Pangeran Yo kembali bersiap menaiki tandu . Muncul Wang So mencengkram tangan Yo , dan menegaskan kalau dia dan Pangeran Mahkota yang punya hak menaiki tandu ini .

Wang Yo gusar dan menampar wajah adik kandungnya ini , hingga topeng kedok So terjatuh . Alhasil Wang Yo terperanjat melihat wajah mulus adiknya ini . Wang Yo tidak berkutik ketika So menaiki tandu dengan dukungan Choi yang mengatakan hal ini sudah Kehendak Langit. 

Wang So kembali menjalani ritual serupa dengan sebelumnya , turun dari tandu dan berjalan ditengah barisan rakyat menuju Istana. Kali ini rakyat terperanjat melihat wajah Wang So yang berubah mulus tanpa cacat . Mereka menganggap hal ini pertanda Langit , seakan legitimasi yang kuat bagi seorang pangeran yang terpilih . Rakyat kali ini percaya Wang So bisa mewujudkan keinginan mereka. Perubahan 180 derajat terjadi ketika rakyat ikut bersujud memberikan dukungan bagi Wang So .

Wang So secara perlahan tetapi pasti melangkah dalam ritual ini memasuki Istana . Raja , Ratu dan para pangeran sedang berharap2 cemas.

Wook memperhatikan Haesoo datang terlambat memasuki barisan court lady .

Pada saat Wang So menampakkan diri , semua terperanjat melihat dukungan rakyat yang menggebu2 , dan terlebih wajah So kali ini mulus tanpa cacat.

Wook memandang Haesoo dari kejauhan , seakan tahu bahwa Haesoo yang telah membantu Wang Yo .

Tidak bisa dilukiskan wajah Ratu melihat perubahan wujud anak yang sangat dibencinya. Ratu jelas khawatir dengan perubahan situasi yang sangat tidak menguntungkan Wang Yo ini. 

Wang So terus melangkah dengan penuh percaya diri menuju altar , menyerahkan guci ritual pada Choi dan berbalik memandang Haesoo dan tersenyum .

Haesoo membalas senyuman , namun mendadak mendapat penglihatan yang mengerikan .  Bahwa Wang So akan menjadi Raja Gwangso yang punya reputasi berdarah . Haesoo dilanda kecemasan akan masa depan Goryeo . 

Pertanda Langit seakan muncul dengan turunnya hujan . Setiap orang menyikapi hal ini secara berbeda .

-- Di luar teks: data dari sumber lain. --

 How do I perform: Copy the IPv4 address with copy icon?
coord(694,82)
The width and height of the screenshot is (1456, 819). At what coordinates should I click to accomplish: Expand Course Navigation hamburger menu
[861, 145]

Hampir semua senang , terutama Astronom Choi tentu yang paling senang karena rencananya berjalan dengan baik .

Kubu Wang Yo bersama ibu Ratu jelas kecewa.

Haesoo yang merasa khawatir akan visi masa depan Raja 4 Goryeo Gwang Jo . 

Dan memang tatapan Wang So kali ini sangat berbeda dari sebelumnya , selain lebih percaya diri , wajahnya semakin keras seakan menandakan ambisi terpendam dalam dirinya.